Toonerville is a lived-in store, packed with more vinyl and CD's than could easily be reviewed in one visit. Most everything is priced between $8 and $15, with several sale sections that are cheaper and some unusual finds that are pricier. Their personal taste was evident from the get-go, with sections for Progressive Rock, Space Rock, and "Unclassifiable" right up front. The free jazz blaring from the great sound system was also a clue.
I wandered around a little to get the feel of the place, flipping here and there, seeing what would pull me in. I eventually was moved to search very comprehensively through the jazz section, hoping at the very least to find a copy of El Chico by Chico Hamilton, which is much desired by my Off Your Radar colleague Davy Jones. No luck, Davy, but I did manage to score a very nice original pressing of John McLaughlin's Devotion. Who knew Alan Douglas had his own label? This is from 1970, when McLaughlin had just left Miles Davis but hadn't formed yet Mahavishnu Orchestra. It was a transitional, but still fiery, time for him and I'm eager to hear what he cooked up with Larry Young (organ), Buddy Miles (drums), and Billy Rich (bass).

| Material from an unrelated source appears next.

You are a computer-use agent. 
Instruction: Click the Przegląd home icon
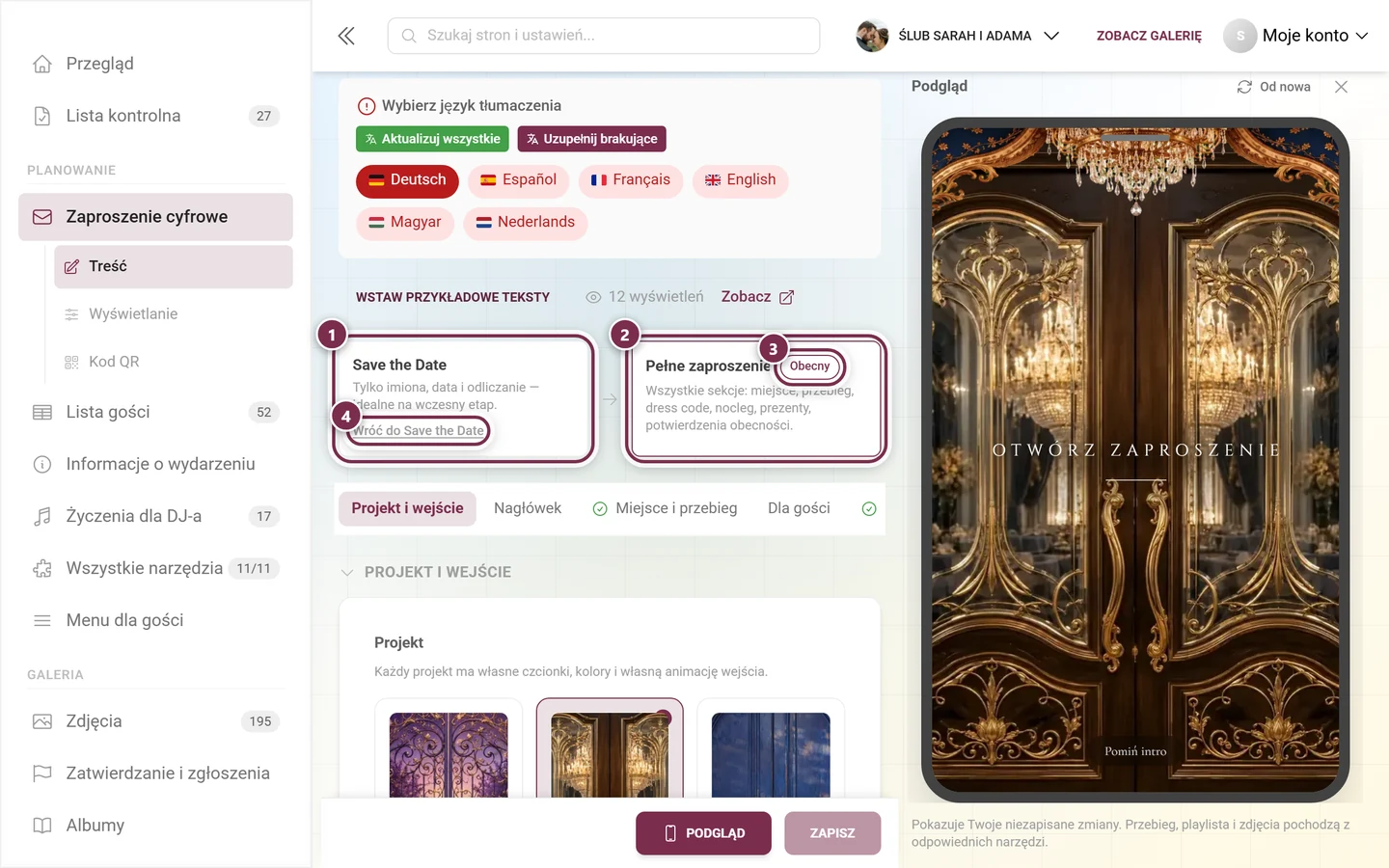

I made my way around the store, finally ending back up front to investigate that progressive rock section. Even though it was small, there were some very intriguing items in there, including Univers-Zero's UZED from 1984, which I've actually never seen in physical form before. It was $50 but taking a picture was free - as is listening on Spotify. The same cannot be said for what I found next, a pristine copy of Listen Now!! by Phil Manzanera/801. As its from the peak of British art rock (1975-77) and Eno is on it, my hopes are high. The proprietor was surprised to see it, too - he had just sold a copy the other day and hadn't realized there was another one in stock.
Even if you don't have college-age children there are many reasons to visit Williamstown, such as The Clark, the college's own art museum and the Theater Festival. If you have an interest in the outré - or jazz and R&B, for that matter - make sure you stop your trolley at Toonerville next time you're there.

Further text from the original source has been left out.